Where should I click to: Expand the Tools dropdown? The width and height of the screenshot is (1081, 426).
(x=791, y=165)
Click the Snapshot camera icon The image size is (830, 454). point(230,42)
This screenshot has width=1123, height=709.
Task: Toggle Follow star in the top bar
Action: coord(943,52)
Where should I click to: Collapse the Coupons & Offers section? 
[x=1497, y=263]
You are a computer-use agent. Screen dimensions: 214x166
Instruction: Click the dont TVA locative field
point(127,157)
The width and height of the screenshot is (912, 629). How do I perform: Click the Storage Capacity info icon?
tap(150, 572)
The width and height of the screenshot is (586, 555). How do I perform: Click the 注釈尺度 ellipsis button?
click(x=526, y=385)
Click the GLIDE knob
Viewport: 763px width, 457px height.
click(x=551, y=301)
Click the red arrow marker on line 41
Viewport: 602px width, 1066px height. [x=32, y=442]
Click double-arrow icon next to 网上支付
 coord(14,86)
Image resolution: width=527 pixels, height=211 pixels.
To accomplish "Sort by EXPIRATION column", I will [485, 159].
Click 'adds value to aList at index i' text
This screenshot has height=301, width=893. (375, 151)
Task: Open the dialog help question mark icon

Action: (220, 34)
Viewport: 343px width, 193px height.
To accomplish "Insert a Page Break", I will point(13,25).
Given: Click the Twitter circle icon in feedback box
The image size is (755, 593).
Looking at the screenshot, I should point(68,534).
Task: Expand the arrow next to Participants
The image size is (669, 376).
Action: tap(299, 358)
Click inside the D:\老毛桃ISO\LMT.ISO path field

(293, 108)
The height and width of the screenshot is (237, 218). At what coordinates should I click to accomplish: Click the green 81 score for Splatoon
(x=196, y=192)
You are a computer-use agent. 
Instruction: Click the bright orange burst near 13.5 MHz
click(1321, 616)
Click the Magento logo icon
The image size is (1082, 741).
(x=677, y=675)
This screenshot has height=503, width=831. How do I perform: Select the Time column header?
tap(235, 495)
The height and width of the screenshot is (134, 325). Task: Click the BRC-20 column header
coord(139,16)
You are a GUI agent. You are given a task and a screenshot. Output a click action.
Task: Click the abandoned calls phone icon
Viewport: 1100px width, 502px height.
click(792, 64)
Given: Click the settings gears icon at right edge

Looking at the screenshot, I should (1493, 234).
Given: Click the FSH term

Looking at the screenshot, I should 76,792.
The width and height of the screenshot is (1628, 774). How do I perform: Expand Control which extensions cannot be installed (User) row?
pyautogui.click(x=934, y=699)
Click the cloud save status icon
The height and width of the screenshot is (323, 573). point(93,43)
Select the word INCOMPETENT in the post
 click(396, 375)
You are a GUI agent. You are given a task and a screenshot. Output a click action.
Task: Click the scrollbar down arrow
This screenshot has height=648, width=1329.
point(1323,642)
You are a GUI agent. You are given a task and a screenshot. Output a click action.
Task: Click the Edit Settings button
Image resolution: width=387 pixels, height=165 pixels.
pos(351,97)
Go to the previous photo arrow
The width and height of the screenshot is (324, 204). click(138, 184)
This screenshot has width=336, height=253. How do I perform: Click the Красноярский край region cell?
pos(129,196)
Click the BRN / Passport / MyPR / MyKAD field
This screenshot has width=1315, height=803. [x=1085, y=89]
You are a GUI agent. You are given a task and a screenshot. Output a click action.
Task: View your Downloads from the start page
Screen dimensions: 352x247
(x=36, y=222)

§ **What the task asks**
Word for word, copy the listing above in its entirety.

§ **Solution to this problem**
Where should I click to: Expand the Tools dropdown? The width and height of the screenshot is (1081, 426).
(x=791, y=165)
Click the Snapshot camera icon The image size is (830, 454). point(230,42)
This screenshot has width=1123, height=709.
Task: Toggle Follow star in the top bar
Action: coord(943,52)
Where should I click to: Collapse the Coupons & Offers section? 
[x=1497, y=263]
You are a computer-use agent. Screen dimensions: 214x166
Instruction: Click the dont TVA locative field
point(127,157)
The width and height of the screenshot is (912, 629). How do I perform: Click the Storage Capacity info icon?
tap(150, 572)
The width and height of the screenshot is (586, 555). How do I perform: Click the 注釈尺度 ellipsis button?
click(x=526, y=385)
Click the GLIDE knob
Viewport: 763px width, 457px height.
click(x=551, y=301)
Click the red arrow marker on line 41
Viewport: 602px width, 1066px height. [x=32, y=442]
Click double-arrow icon next to 网上支付
 coord(14,86)
Image resolution: width=527 pixels, height=211 pixels.
To accomplish "Sort by EXPIRATION column", I will [485, 159].
Click 'adds value to aList at index i' text
This screenshot has height=301, width=893. (375, 151)
Task: Open the dialog help question mark icon

Action: (220, 34)
Viewport: 343px width, 193px height.
To accomplish "Insert a Page Break", I will point(13,25).
Given: Click the Twitter circle icon in feedback box
The image size is (755, 593).
Looking at the screenshot, I should point(68,534).
Task: Expand the arrow next to Participants
The image size is (669, 376).
Action: tap(299, 358)
Click inside the D:\老毛桃ISO\LMT.ISO path field

(293, 108)
The height and width of the screenshot is (237, 218). At what coordinates should I click to accomplish: Click the green 81 score for Splatoon
(x=196, y=192)
You are a computer-use agent. 
Instruction: Click the bright orange burst near 13.5 MHz
click(1321, 616)
Click the Magento logo icon
The image size is (1082, 741).
(x=677, y=675)
This screenshot has height=503, width=831. How do I perform: Select the Time column header?
tap(235, 495)
The height and width of the screenshot is (134, 325). Task: Click the BRC-20 column header
coord(139,16)
You are a GUI agent. You are given a task and a screenshot. Output a click action.
Task: Click the abandoned calls phone icon
Viewport: 1100px width, 502px height.
click(792, 64)
Given: Click the settings gears icon at right edge

Looking at the screenshot, I should (1493, 234).
Given: Click the FSH term

Looking at the screenshot, I should 76,792.
The width and height of the screenshot is (1628, 774). How do I perform: Expand Control which extensions cannot be installed (User) row?
pyautogui.click(x=934, y=699)
Click the cloud save status icon
The height and width of the screenshot is (323, 573). point(93,43)
Select the word INCOMPETENT in the post
 click(396, 375)
You are a GUI agent. You are given a task and a screenshot. Output a click action.
Task: Click the scrollbar down arrow
This screenshot has height=648, width=1329.
point(1323,642)
You are a GUI agent. You are given a task and a screenshot. Output a click action.
Task: Click the Edit Settings button
Image resolution: width=387 pixels, height=165 pixels.
pos(351,97)
Go to the previous photo arrow
The width and height of the screenshot is (324, 204). click(138, 184)
This screenshot has width=336, height=253. How do I perform: Click the Красноярский край region cell?
pos(129,196)
Click the BRN / Passport / MyPR / MyKAD field
This screenshot has width=1315, height=803. [x=1085, y=89]
You are a GUI agent. You are given a task and a screenshot. Output a click action.
Task: View your Downloads from the start page
Screen dimensions: 352x247
(x=36, y=222)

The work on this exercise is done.